Best of 2015 #1: The Witcher 3: Wild Hunt

The Witcher 3: Wild HuntWhen I finished The Witcher 3, for the first time in a while, I was left with the feeling that my most anticipated game of the year had knocked it out of the park. I’d expected great things, having loved the previous game and enjoyed the books too, but The Witcher 3 turned out to be a genuine, unequivocal masterpiece that puts similar games from bigger developers to shame.

I love how The Witcher 3 not only seems to invite the comparisons with Skyrim but revels in them once you get to Skellige, a cold, mountainous and Nordic land ruled by jarls and peppered with ruins to explore and dragons forktails to kill. And The Witcher does it with an astonishing breadth of content that belies how little it cost, every quest offering its own plot arc and well-acted, well-voiced characters – a far cry from Skyrim’s endless treks to identikit dungeons on the orders of barely animated automatons.

A truly good game shouldn’t be defined by its competition, though.
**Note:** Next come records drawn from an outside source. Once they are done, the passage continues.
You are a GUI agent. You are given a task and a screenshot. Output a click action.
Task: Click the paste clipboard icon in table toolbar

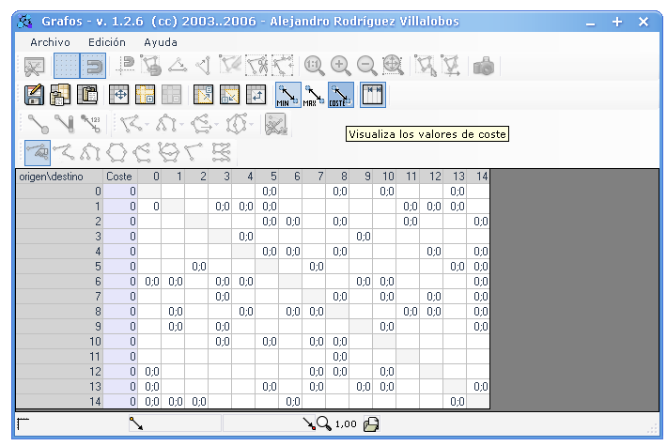(x=89, y=95)
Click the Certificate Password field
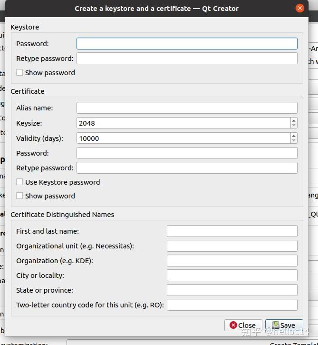The width and height of the screenshot is (318, 345). (187, 153)
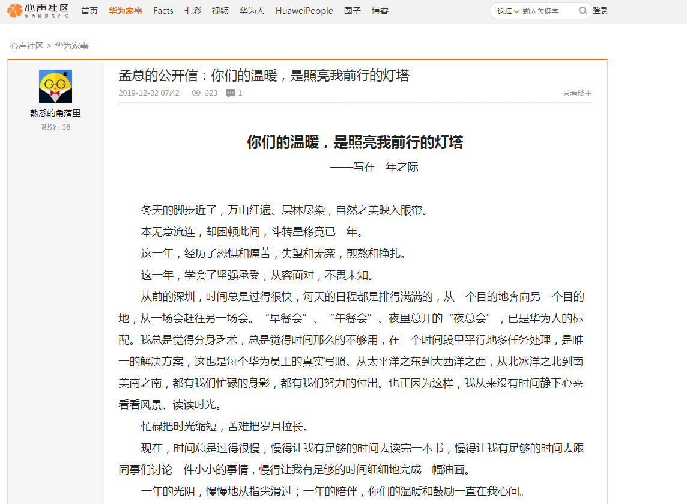The width and height of the screenshot is (687, 504).
Task: Click the eye views icon
Action: tap(196, 93)
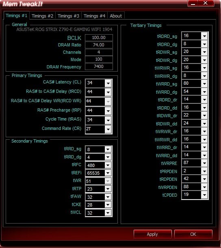The width and height of the screenshot is (221, 248).
Task: Open the Command Rate (CR) dropdown
Action: click(108, 129)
This game is put together with confidence, from the writing – it’s come a long way from the stunted script of the first game – to its treatment of difficult subject matter. I didn’t feel like any of the list of touchy subjects, from abortion to spousal abuse via racism and persecution, were given superficial coverage here.

What could be described as the typical fantasy fare, too, is interesting. CD Projekt Red delved deeper into real-world mythology than is typical – elves and dwarves are relegated to side characters while you’ll face obscure creatures from Eastern European and Asian folklore like djinn and the fabulously creepy – particularly when you stumble upon them when you’re woefully under-levelled, as I did – leshies. I mentioned before, apropos Metro 2033, that I often find Eastern European takes on sci-fi and fantasy refreshing next to the predictable English-language offerings around at the moment, and the Witcher series is a big part of that.
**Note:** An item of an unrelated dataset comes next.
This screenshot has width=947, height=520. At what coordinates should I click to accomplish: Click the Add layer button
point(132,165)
It took me months to get through The Witcher 3’s main campaign, and it’s still in my PS4’s drive as I find new secrets and work my way through the first and smallest expansion – and CDPR’s positive approach to DLC in these cynical times deserves commendation on its own. Sadly I don’t think I’ll be able to justify the gorgeous Blood and Wine expansion as a contender for the Best of 2016, but I suspect it wouldn’t be undeserved. A superb game.
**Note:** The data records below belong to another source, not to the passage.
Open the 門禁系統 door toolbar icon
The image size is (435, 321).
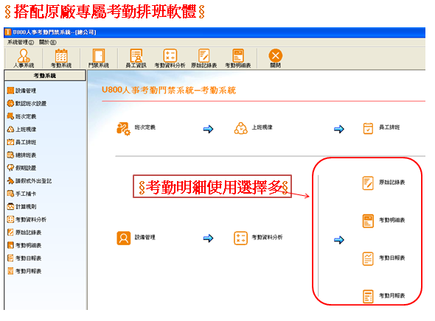click(99, 58)
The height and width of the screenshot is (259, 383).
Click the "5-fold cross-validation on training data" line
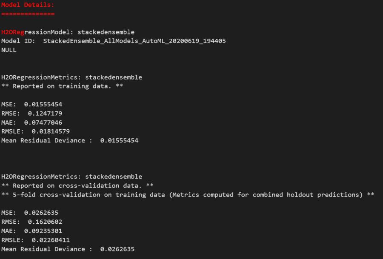(187, 195)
Best of 2015 #2: Bloodborne

BloodborneI’m still yet to get further than about ten hours into a Souls game, and that trend continues with this spiritual sequel. I’m afraid I just don’t have the nerves, nor the patience, for it these days. But even if I couldn’t get to the end, this is probably my favourite of the lot.

It’s slicker and significantly less janky, more focused on timing, aggression and combat skill than skulking along behind a shield. Also gone is the medieval European fantasy setting, which had its own take on the style but inevitably felt limited because, honestly, what is there left to do with knights and dragons?

I’d been saying for a long time that Assassin’s Creed should do Victorian London, and in the year that it happened, this did it better. This isn’t precisely Victorian London, of course – more like the comic book take on that era of Guy Ritchie’s Sherlock Holmes movies crossed with a dash of Lovecraft – but it’s really wonderful. Oppressive, frightening, unique and filled with much more personality for that unique brand of minimalist storytelling than swords and sorcery.

The one prediction I can make about Dark Souls III with reasonable certainty is that I won’t finish it. But although that’s not a criticism in my case, what may be is that I’m far less interested in another romp through ruined castles after playing this.